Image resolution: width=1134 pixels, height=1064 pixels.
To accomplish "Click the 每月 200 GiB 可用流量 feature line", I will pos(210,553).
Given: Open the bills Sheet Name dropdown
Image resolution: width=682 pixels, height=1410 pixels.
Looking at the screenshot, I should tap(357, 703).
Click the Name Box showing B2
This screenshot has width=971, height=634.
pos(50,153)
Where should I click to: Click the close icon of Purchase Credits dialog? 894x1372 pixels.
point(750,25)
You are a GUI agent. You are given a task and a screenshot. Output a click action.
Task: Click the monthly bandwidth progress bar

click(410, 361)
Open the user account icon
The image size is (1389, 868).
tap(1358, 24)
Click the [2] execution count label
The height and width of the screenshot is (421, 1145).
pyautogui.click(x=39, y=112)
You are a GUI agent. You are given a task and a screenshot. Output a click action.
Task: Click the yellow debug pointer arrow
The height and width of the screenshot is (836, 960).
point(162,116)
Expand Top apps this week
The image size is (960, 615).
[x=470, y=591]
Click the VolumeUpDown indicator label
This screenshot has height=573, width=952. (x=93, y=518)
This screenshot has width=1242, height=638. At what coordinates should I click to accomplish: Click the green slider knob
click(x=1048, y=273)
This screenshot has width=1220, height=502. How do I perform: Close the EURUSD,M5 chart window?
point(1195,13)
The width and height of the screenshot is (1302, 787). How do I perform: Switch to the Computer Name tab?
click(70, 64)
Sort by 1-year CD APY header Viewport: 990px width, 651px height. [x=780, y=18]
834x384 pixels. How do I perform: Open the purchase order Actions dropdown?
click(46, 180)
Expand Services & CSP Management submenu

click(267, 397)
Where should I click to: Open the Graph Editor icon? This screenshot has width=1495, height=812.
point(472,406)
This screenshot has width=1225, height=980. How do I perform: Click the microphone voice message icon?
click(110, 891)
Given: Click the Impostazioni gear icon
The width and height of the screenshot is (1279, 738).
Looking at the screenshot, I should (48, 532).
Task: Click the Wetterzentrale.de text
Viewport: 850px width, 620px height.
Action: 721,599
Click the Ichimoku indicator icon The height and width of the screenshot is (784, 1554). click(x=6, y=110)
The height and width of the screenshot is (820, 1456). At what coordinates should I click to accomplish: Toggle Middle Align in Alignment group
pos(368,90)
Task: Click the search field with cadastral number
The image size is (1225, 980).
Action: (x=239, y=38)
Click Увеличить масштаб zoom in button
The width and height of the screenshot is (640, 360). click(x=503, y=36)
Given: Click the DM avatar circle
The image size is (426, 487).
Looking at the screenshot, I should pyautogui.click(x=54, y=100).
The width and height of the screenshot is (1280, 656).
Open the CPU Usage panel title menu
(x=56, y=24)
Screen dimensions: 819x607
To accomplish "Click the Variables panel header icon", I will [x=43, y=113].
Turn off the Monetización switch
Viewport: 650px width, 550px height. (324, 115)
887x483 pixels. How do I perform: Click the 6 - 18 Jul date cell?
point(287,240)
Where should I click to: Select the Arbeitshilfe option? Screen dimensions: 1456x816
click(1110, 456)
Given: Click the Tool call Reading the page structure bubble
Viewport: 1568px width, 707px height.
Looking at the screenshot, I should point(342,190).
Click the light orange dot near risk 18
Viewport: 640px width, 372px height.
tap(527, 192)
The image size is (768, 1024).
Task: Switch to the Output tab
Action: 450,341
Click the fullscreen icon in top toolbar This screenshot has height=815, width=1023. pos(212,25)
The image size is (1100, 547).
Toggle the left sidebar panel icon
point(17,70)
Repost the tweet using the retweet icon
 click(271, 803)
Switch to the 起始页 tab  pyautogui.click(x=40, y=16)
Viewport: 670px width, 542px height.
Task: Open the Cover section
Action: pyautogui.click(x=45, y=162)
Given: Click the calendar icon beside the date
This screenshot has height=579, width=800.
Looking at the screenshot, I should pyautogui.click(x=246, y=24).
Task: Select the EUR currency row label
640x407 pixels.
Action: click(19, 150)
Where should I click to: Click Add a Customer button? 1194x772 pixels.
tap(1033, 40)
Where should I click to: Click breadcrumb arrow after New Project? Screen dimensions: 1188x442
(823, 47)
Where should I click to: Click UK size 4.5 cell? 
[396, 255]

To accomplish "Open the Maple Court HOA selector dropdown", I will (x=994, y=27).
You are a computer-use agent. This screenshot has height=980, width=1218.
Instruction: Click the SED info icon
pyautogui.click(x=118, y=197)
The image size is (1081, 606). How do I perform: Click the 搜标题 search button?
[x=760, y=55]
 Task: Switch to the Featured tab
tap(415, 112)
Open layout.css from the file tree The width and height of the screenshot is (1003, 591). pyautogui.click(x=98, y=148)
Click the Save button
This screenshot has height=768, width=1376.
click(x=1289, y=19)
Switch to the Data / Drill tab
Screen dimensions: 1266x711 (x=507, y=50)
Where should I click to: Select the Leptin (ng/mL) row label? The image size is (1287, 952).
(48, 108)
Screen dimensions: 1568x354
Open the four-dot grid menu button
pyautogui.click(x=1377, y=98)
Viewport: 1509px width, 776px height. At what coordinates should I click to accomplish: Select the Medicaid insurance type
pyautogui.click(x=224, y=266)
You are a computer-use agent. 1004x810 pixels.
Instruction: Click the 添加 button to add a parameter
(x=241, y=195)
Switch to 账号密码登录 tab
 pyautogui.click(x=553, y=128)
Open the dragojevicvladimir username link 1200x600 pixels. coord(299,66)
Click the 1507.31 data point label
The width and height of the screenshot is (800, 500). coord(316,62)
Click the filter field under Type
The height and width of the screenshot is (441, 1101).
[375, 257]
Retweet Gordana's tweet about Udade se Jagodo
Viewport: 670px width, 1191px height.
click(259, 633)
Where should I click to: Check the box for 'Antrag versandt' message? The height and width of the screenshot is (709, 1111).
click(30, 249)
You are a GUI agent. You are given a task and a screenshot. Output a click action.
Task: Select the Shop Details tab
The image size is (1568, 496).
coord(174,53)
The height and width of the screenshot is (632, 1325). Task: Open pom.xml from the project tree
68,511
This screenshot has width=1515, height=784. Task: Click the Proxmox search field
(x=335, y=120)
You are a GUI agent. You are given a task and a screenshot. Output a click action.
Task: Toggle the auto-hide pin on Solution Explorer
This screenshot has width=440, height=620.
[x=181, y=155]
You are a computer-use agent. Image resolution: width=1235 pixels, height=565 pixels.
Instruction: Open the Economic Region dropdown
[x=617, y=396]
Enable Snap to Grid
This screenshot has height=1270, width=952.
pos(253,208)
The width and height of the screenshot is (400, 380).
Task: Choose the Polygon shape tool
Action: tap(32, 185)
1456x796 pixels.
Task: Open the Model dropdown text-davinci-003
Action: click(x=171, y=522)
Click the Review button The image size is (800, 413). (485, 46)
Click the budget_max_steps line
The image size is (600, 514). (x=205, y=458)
============
**Task item**
Every record must appear in the answer exactly as it appears above.

**Task response**
Image resolution: width=1134 pixels, height=1064 pixels.
To accomplish "Click the 每月 200 GiB 可用流量 feature line", I will pos(210,553).
Given: Open the bills Sheet Name dropdown
Image resolution: width=682 pixels, height=1410 pixels.
Looking at the screenshot, I should tap(357, 703).
Click the Name Box showing B2
This screenshot has width=971, height=634.
pos(50,153)
Where should I click to: Click the close icon of Purchase Credits dialog? 894x1372 pixels.
point(750,25)
You are a GUI agent. You are given a task and a screenshot. Output a click action.
Task: Click the monthly bandwidth progress bar

click(410, 361)
Open the user account icon
The image size is (1389, 868).
tap(1358, 24)
Click the [2] execution count label
The height and width of the screenshot is (421, 1145).
pyautogui.click(x=39, y=112)
You are a GUI agent. You are given a task and a screenshot. Output a click action.
Task: Click the yellow debug pointer arrow
The height and width of the screenshot is (836, 960).
point(162,116)
Expand Top apps this week
The image size is (960, 615).
[x=470, y=591]
Click the VolumeUpDown indicator label
This screenshot has height=573, width=952. (x=93, y=518)
This screenshot has width=1242, height=638. At what coordinates should I click to accomplish: Click the green slider knob
click(x=1048, y=273)
This screenshot has width=1220, height=502. How do I perform: Close the EURUSD,M5 chart window?
point(1195,13)
The width and height of the screenshot is (1302, 787). How do I perform: Switch to the Computer Name tab?
click(70, 64)
Sort by 1-year CD APY header Viewport: 990px width, 651px height. [x=780, y=18]
834x384 pixels. How do I perform: Open the purchase order Actions dropdown?
click(46, 180)
Expand Services & CSP Management submenu

click(267, 397)
Where should I click to: Open the Graph Editor icon? This screenshot has width=1495, height=812.
point(472,406)
This screenshot has width=1225, height=980. How do I perform: Click the microphone voice message icon?
click(110, 891)
Given: Click the Impostazioni gear icon
The width and height of the screenshot is (1279, 738).
Looking at the screenshot, I should (48, 532).
Task: Click the Wetterzentrale.de text
Viewport: 850px width, 620px height.
Action: 721,599
Click the Ichimoku indicator icon The height and width of the screenshot is (784, 1554). click(x=6, y=110)
The height and width of the screenshot is (820, 1456). At what coordinates should I click to accomplish: Toggle Middle Align in Alignment group
pos(368,90)
Task: Click the search field with cadastral number
The image size is (1225, 980).
Action: (x=239, y=38)
Click Увеличить масштаб zoom in button
The width and height of the screenshot is (640, 360). click(x=503, y=36)
Given: Click the DM avatar circle
The image size is (426, 487).
Looking at the screenshot, I should pyautogui.click(x=54, y=100).
The width and height of the screenshot is (1280, 656).
Open the CPU Usage panel title menu
(x=56, y=24)
Screen dimensions: 819x607
To accomplish "Click the Variables panel header icon", I will [x=43, y=113].
Turn off the Monetización switch
Viewport: 650px width, 550px height. (324, 115)
887x483 pixels. How do I perform: Click the 6 - 18 Jul date cell?
point(287,240)
Where should I click to: Select the Arbeitshilfe option? Screen dimensions: 1456x816
click(1110, 456)
Given: Click the Tool call Reading the page structure bubble
Viewport: 1568px width, 707px height.
Looking at the screenshot, I should point(342,190).
Click the light orange dot near risk 18
Viewport: 640px width, 372px height.
tap(527, 192)
The image size is (768, 1024).
Task: Switch to the Output tab
Action: 450,341
Click the fullscreen icon in top toolbar This screenshot has height=815, width=1023. pos(212,25)
The image size is (1100, 547).
Toggle the left sidebar panel icon
point(17,70)
Repost the tweet using the retweet icon
 click(271, 803)
Switch to the 起始页 tab  pyautogui.click(x=40, y=16)
Viewport: 670px width, 542px height.
Task: Open the Cover section
Action: pyautogui.click(x=45, y=162)
Given: Click the calendar icon beside the date
This screenshot has height=579, width=800.
Looking at the screenshot, I should pyautogui.click(x=246, y=24).
Task: Select the EUR currency row label
640x407 pixels.
Action: click(19, 150)
Where should I click to: Click Add a Customer button? 1194x772 pixels.
tap(1033, 40)
Where should I click to: Click breadcrumb arrow after New Project? Screen dimensions: 1188x442
(823, 47)
Where should I click to: Click UK size 4.5 cell? 
[396, 255]

To accomplish "Open the Maple Court HOA selector dropdown", I will (x=994, y=27).
You are a computer-use agent. This screenshot has height=980, width=1218.
Instruction: Click the SED info icon
pyautogui.click(x=118, y=197)
The image size is (1081, 606). How do I perform: Click the 搜标题 search button?
[x=760, y=55]
 Task: Switch to the Featured tab
tap(415, 112)
Open layout.css from the file tree The width and height of the screenshot is (1003, 591). pyautogui.click(x=98, y=148)
Click the Save button
This screenshot has height=768, width=1376.
click(x=1289, y=19)
Switch to the Data / Drill tab
Screen dimensions: 1266x711 (x=507, y=50)
Where should I click to: Select the Leptin (ng/mL) row label? The image size is (1287, 952).
(48, 108)
Screen dimensions: 1568x354
Open the four-dot grid menu button
pyautogui.click(x=1377, y=98)
Viewport: 1509px width, 776px height. At what coordinates should I click to accomplish: Select the Medicaid insurance type
pyautogui.click(x=224, y=266)
You are a computer-use agent. 1004x810 pixels.
Instruction: Click the 添加 button to add a parameter
(x=241, y=195)
Switch to 账号密码登录 tab
 pyautogui.click(x=553, y=128)
Open the dragojevicvladimir username link 1200x600 pixels. coord(299,66)
Click the 1507.31 data point label
The width and height of the screenshot is (800, 500). coord(316,62)
Click the filter field under Type
The height and width of the screenshot is (441, 1101).
[375, 257]
Retweet Gordana's tweet about Udade se Jagodo
Viewport: 670px width, 1191px height.
click(259, 633)
Where should I click to: Check the box for 'Antrag versandt' message? The height and width of the screenshot is (709, 1111).
click(30, 249)
You are a GUI agent. You are given a task and a screenshot. Output a click action.
Task: Select the Shop Details tab
The image size is (1568, 496).
coord(174,53)
The height and width of the screenshot is (632, 1325). Task: Open pom.xml from the project tree
68,511
This screenshot has width=1515, height=784. Task: Click the Proxmox search field
(x=335, y=120)
You are a GUI agent. You are given a task and a screenshot. Output a click action.
Task: Toggle the auto-hide pin on Solution Explorer
This screenshot has width=440, height=620.
[x=181, y=155]
You are a computer-use agent. Image resolution: width=1235 pixels, height=565 pixels.
Instruction: Open the Economic Region dropdown
[x=617, y=396]
Enable Snap to Grid
This screenshot has height=1270, width=952.
pos(253,208)
The width and height of the screenshot is (400, 380).
Task: Choose the Polygon shape tool
Action: tap(32, 185)
1456x796 pixels.
Task: Open the Model dropdown text-davinci-003
Action: click(x=171, y=522)
Click the Review button The image size is (800, 413). (485, 46)
Click the budget_max_steps line
The image size is (600, 514). (x=205, y=458)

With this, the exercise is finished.